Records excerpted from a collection

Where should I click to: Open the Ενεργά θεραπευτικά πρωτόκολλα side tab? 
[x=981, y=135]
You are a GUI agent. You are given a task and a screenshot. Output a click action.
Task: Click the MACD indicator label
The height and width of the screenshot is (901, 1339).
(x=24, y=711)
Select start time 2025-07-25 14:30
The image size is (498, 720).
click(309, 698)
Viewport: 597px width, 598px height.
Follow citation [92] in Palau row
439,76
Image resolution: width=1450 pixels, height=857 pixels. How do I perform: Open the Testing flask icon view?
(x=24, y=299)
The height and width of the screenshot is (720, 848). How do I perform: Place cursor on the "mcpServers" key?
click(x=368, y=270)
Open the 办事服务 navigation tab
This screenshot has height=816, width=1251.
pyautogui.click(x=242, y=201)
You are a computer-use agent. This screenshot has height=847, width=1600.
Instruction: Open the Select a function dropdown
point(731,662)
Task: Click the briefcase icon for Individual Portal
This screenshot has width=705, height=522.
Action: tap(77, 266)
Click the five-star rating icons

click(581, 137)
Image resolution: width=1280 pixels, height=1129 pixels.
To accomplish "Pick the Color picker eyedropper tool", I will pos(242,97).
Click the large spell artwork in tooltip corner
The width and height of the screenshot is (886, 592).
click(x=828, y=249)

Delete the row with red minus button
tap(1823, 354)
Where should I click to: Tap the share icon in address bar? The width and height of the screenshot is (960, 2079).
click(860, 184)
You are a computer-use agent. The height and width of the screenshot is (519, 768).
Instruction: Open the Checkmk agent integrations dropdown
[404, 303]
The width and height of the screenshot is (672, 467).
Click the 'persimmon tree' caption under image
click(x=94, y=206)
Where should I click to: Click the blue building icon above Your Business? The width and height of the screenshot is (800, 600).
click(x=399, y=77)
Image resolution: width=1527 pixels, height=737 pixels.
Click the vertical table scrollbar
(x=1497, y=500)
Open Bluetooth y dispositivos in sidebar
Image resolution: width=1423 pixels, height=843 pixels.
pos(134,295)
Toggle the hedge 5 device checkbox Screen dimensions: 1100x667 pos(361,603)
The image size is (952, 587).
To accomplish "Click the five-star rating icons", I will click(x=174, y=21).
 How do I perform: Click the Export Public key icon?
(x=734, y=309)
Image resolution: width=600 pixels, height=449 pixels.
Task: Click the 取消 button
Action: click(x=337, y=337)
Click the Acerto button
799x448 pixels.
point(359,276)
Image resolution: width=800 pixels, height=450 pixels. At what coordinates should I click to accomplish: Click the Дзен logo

● **DIRECTIONS FOR THIS TASK**:
The answer is each line from the entries above in which the word "will" occurs.

● **YOUR RESPONSE**:
To accomplish "Pick the Color picker eyedropper tool", I will pos(242,97).
To accomplish "Click the five-star rating icons", I will click(x=174, y=21).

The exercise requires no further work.